By Lydia Wilson
For The Bali Times
KEROBOKAN ~ I was at one of my nieces’ wedding party 10 years ago when I met one of my brother-in-laws whom I hadn’t seen for quite a few years. The moment we greeted each other he straight away said to me: “You are a very lucky person!” Without thinking, I agreed and thanked him.
But then I asked why he’d said that, and he said he had been observing what had been going on in my life and it seemed to him that I always got what I wanted.
I’d never thought about it before but his comment made me start to think and it dawned on me that, yes, he was right. Although not always, but I did notice that I often do get what I really wish for, and I feel lucky and blessed because of it.
When I went home that night, I thought about his comment again and I started to remember the many times I really did wish for something and like miracles my wishes were granted.
The one I remember most was when I was a poor student living alone in London back in 1975. Coming from a tropical country, I found the climate there was terribly cold and damp for me. I had only enough money to buy myself a cheap, thin woollen coat to keep me warm over the winter, which of course didn’t keep me warm at all. Every time I went out I could feel the cold right in my bones. My body would be shivering, my teeth continuously chattering.
In those days, nobody minded people wearing fur coats and I really wished I could have owned one to keep out the cold. But it was impossible as it would have cost hundreds or even thousands of pounds to buy one and I didn’t have the money.
Then one day a miracle happened. I was passing an Oxfam shop in Camden when I saw an old lady hanging a beautiful, full-length, brown fur coat in the shop window. I asked her how much it was and the sweet old lady told me it was a beaver lamb coat and was only £10. I had £15 in my handbag that day but it was enough to buy the coat, with some money left to get home.

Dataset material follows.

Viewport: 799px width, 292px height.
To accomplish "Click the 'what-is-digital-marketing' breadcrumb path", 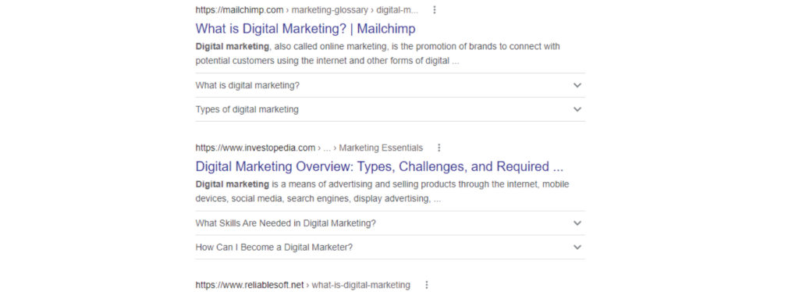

I couldn’t believe my luck.
I told the lady I would wear the coat straight away because I was freezing, and she told me I was very lucky because someone had donated the coat just that morning.
The coat must have been looked after well because it was as good as new and it kept me comfortably warm for the five years I was living in the UK. I donated it to an Oxfam shop when I left the country to go back to Indonesia.
I used to wonder why some people are so lucky and others not. It seems that life can be unfair to some but not to others. Through my own experiences and the experiences of clients who have come to see me for prosperity issues, I have since realized that it’s nothing to do with luck: all of us are capable of manifesting what we wish for. It’s about how much faith we have in ourselves to manifest what we wish to have.
Without realizing it, a lot of us are unconsciously blocking the flow of the abundance of prosperity into our lives. Here are some of the blocks that may prevent us from achieving prosperity:
Our doubts – We wish for something but we don’t believe that it is possible so we give up.
We don’t know what we want – If we can’t imagine what we wish to have, we cannot manifest it. To build a house, an architect needs to have a blueprint of what the house would look like or be like. Without a clear picture in our mind of what we wish to have, we can’t manifest what we want either.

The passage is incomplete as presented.